Pixel coordinate grounding data:
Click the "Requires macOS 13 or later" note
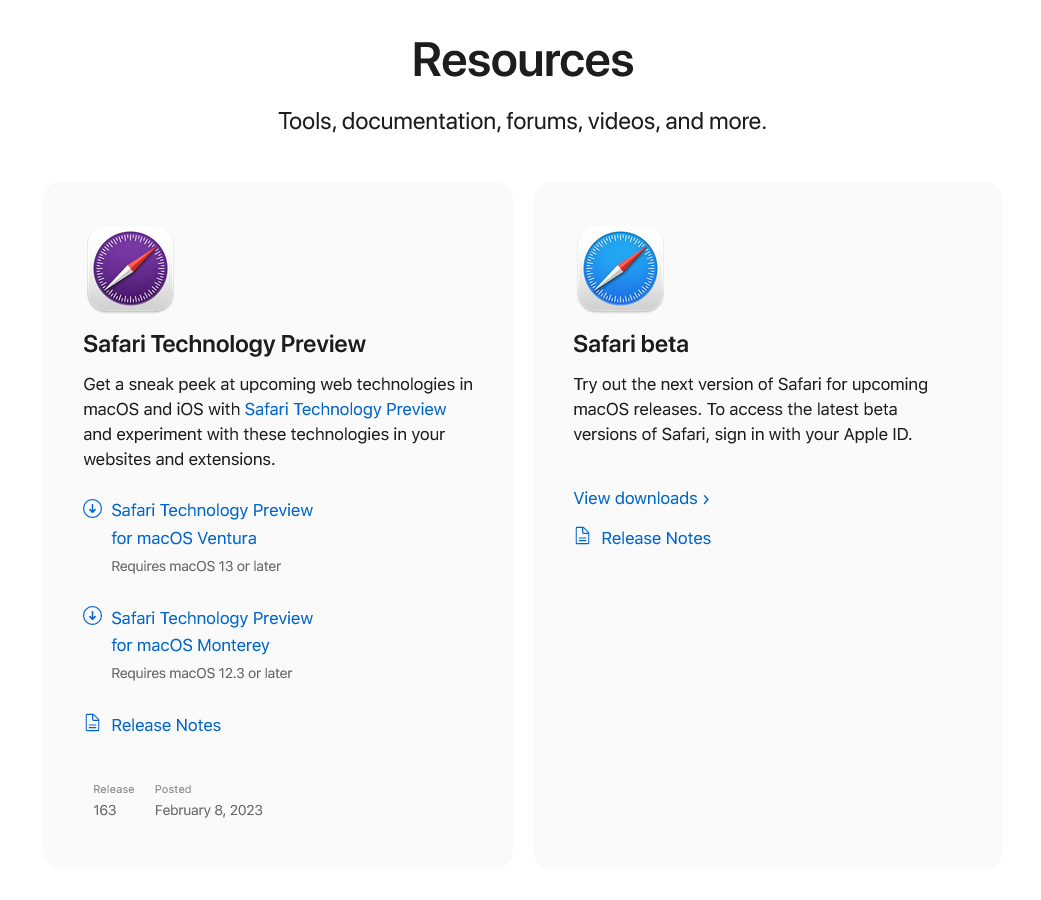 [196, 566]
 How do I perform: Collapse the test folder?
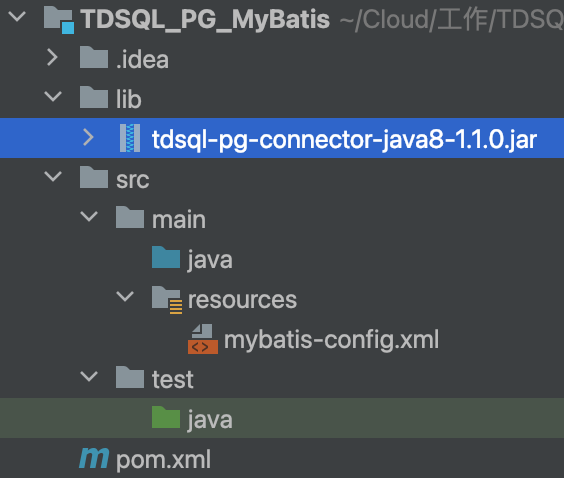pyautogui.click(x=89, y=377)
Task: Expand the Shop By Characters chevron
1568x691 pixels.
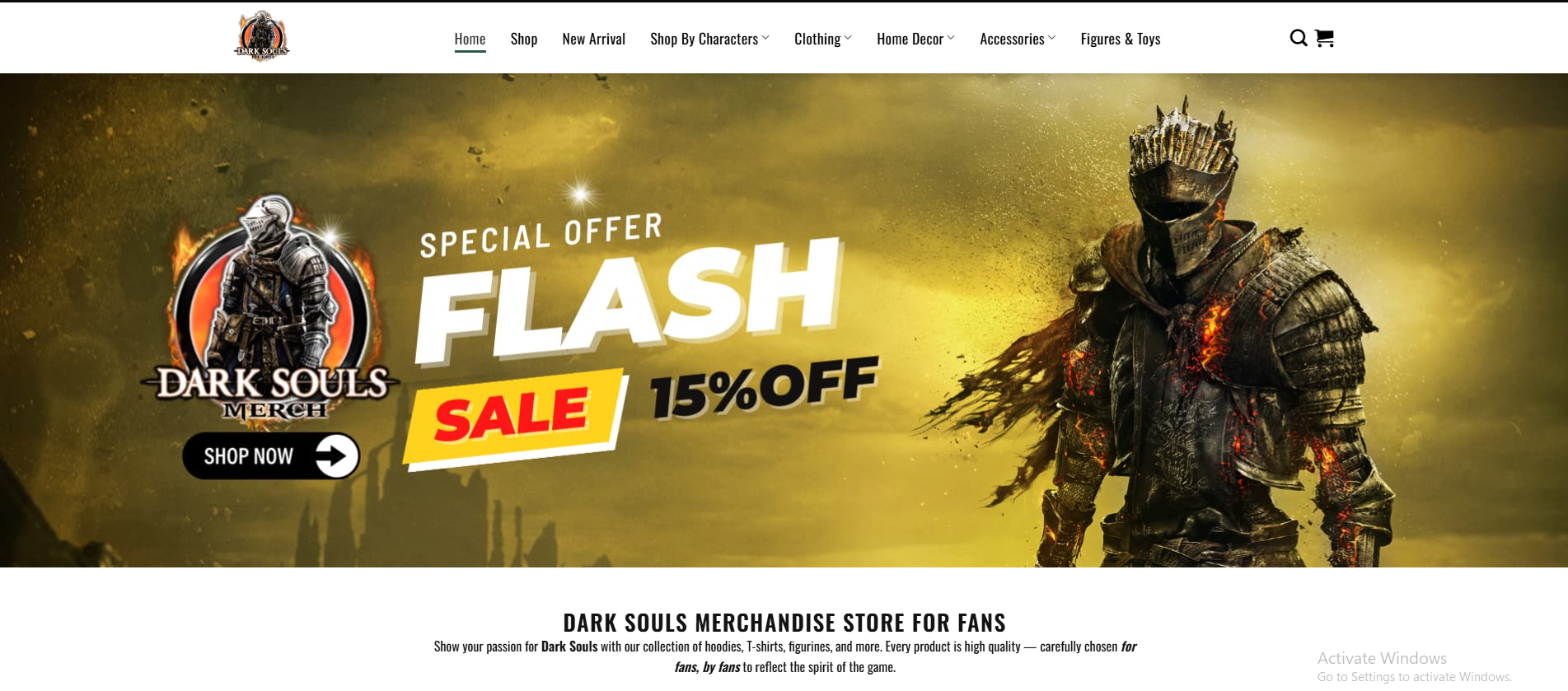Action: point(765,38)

■ **The problem**: With the pictures removed, copy the data above word for word.

■ **Answer to this task**:
Click the "Requires macOS 13 or later" note
 [196, 566]
 How do I perform: Collapse the test folder?
pyautogui.click(x=89, y=377)
Task: Expand the Shop By Characters chevron
1568x691 pixels.
Action: point(765,38)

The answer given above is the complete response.